Energiegewinnung in Friedenszeiten
Nach dem Zweiten Weltkrieg wurden weitere Kernwaffen entwickelt. Zeitgleich entwickelten Ingenieure Kernreaktoren zur friedlichen Energieerzeugung weiter. Ende 1951 erzeugte ein Versuchsreaktor im US-Bundesstaat Idaho erstmals Strom. Das erste Kraftwerk zur großtechnischen Energiegewinnung war 1954 Obninsk bei Moskau. 1955 folgte Calder Hall in Großbritannien. In Deutschland begann 1961 im Kernkraftwerk Kahl die friedliche Nutzung der Kernenergie.

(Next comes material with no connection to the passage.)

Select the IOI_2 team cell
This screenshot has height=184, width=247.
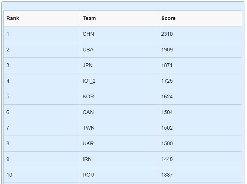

Die Kehrseite der Medaille
Über Jahre hinweg galt die Kernenergie als zukunftsweisende Technologie. Mehrere Ölkrisen und steigenden Kohlepreise machten ab den 1960er-Jahren neue Wege der Stromgewinnung erforderlich. 26. April 1986 zeigte die Nuklearkatastrophe von Tschernobyl, welche Schattenseiten auch in der friedlichen Nutzung stecken. Nach Experimenten an einem Reaktorblock kam es zur Explosion und zur Freisetzung von Nukliden mit der Gesamtaktivität mehrerer Trillionen Becquerel. Fast genau 25 Jahre später, nämlich ab dem 11. März 2011, havarierte das japanischen Kernkraftwerk Fukushima Daiichi. Über die freigesetzte Dosis gibt es unterschiedliche Auffassungen – die Werte reichen von 40 bis 100 %, verglichen mit Tschernobyl.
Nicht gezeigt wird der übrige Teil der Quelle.